Task brief:
The answer should consist of every line in the material below that has the word "computer".
━━━ Source data ━━━
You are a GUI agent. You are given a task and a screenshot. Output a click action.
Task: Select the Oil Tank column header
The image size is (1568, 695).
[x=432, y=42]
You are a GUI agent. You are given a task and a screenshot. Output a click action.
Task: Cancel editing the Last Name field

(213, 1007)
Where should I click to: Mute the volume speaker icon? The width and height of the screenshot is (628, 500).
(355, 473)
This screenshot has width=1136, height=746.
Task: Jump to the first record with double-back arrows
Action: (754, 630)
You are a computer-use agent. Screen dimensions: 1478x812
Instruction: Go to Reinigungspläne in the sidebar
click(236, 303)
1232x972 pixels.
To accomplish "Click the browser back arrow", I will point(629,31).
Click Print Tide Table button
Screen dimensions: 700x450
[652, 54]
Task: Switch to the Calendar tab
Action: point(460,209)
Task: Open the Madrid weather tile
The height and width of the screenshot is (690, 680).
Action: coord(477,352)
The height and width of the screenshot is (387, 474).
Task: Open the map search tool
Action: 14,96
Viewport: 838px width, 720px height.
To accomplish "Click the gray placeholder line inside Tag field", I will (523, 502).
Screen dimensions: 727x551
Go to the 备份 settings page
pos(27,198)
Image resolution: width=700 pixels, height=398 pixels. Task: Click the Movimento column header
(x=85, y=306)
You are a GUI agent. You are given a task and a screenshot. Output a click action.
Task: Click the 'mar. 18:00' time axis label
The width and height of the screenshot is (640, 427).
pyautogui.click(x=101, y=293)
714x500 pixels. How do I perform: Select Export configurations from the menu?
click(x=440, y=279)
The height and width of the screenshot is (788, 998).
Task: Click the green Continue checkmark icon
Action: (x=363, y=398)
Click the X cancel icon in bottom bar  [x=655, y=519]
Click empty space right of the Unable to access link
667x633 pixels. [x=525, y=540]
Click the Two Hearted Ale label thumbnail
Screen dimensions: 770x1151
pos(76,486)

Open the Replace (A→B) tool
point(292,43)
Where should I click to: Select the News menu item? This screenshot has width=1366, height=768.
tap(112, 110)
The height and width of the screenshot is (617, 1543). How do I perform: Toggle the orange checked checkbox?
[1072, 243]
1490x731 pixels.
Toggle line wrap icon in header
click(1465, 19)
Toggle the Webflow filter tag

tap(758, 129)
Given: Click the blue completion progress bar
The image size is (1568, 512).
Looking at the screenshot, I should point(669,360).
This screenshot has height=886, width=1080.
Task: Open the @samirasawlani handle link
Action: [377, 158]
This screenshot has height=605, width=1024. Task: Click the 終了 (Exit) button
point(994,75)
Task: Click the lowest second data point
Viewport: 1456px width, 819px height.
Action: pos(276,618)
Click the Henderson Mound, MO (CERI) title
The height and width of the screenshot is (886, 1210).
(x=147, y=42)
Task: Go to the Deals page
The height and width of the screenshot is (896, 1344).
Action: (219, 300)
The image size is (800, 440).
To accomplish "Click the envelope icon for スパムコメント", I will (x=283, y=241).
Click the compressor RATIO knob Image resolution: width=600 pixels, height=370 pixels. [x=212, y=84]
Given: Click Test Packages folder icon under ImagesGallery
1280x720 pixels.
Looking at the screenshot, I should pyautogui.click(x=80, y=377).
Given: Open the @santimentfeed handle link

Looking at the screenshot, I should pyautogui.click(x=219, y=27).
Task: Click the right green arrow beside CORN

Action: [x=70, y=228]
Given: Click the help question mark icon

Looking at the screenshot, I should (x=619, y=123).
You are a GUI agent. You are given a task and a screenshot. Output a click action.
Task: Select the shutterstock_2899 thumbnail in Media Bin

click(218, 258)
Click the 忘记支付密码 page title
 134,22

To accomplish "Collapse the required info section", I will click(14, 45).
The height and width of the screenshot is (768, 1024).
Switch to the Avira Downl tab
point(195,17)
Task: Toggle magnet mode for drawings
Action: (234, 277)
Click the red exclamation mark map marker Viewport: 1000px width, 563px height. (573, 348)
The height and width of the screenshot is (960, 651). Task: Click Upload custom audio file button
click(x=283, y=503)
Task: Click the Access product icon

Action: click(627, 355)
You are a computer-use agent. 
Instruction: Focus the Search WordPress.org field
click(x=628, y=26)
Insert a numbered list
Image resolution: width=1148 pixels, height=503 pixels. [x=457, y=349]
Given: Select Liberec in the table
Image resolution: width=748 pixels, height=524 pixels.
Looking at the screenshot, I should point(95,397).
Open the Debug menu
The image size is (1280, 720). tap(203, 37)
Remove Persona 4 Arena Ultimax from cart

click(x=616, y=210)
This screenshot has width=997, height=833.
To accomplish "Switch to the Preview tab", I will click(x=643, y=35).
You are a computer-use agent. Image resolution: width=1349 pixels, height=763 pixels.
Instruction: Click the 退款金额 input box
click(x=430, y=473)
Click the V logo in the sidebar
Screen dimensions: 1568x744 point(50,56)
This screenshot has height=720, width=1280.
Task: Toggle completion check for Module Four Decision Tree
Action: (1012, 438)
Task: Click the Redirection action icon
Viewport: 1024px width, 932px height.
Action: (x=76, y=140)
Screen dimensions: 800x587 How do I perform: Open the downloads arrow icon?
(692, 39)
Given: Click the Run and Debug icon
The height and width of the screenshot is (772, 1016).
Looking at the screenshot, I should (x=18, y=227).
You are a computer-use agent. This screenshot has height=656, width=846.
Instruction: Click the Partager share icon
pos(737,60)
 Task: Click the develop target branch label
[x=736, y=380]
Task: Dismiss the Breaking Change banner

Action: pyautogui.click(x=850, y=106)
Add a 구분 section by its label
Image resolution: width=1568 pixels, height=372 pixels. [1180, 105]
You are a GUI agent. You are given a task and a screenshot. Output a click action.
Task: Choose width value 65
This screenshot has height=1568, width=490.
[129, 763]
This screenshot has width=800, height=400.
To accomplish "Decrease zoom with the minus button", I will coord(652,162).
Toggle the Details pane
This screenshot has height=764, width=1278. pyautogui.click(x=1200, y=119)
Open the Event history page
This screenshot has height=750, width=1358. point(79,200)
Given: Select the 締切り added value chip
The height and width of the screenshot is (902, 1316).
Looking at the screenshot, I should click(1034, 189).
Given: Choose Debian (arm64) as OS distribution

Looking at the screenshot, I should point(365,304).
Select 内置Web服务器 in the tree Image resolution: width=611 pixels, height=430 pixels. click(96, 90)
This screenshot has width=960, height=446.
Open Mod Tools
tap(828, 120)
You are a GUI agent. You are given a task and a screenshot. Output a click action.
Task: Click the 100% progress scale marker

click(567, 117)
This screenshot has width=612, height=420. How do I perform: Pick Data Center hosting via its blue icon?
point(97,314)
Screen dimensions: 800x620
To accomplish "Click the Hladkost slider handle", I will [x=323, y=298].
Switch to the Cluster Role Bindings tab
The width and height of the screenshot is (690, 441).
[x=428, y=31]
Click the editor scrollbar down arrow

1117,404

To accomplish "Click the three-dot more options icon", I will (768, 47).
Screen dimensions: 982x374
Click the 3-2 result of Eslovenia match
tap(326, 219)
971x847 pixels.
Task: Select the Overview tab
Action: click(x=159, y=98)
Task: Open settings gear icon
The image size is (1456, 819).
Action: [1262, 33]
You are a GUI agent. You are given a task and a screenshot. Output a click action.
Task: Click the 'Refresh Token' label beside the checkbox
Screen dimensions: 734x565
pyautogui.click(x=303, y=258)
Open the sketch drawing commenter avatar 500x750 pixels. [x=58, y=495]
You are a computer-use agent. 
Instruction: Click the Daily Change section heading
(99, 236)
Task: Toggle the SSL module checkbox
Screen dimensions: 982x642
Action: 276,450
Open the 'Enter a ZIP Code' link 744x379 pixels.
━━━
Output of the task:
You are a computer-use agent. Screen dimensions: 1478x812
You are a computer-use agent. 
You are a computer-use agent. Image resolution: width=1349 pixels, height=763 pixels.
You are a computer-use agent. This screenshot has height=656, width=846.
You are a computer-use agent. 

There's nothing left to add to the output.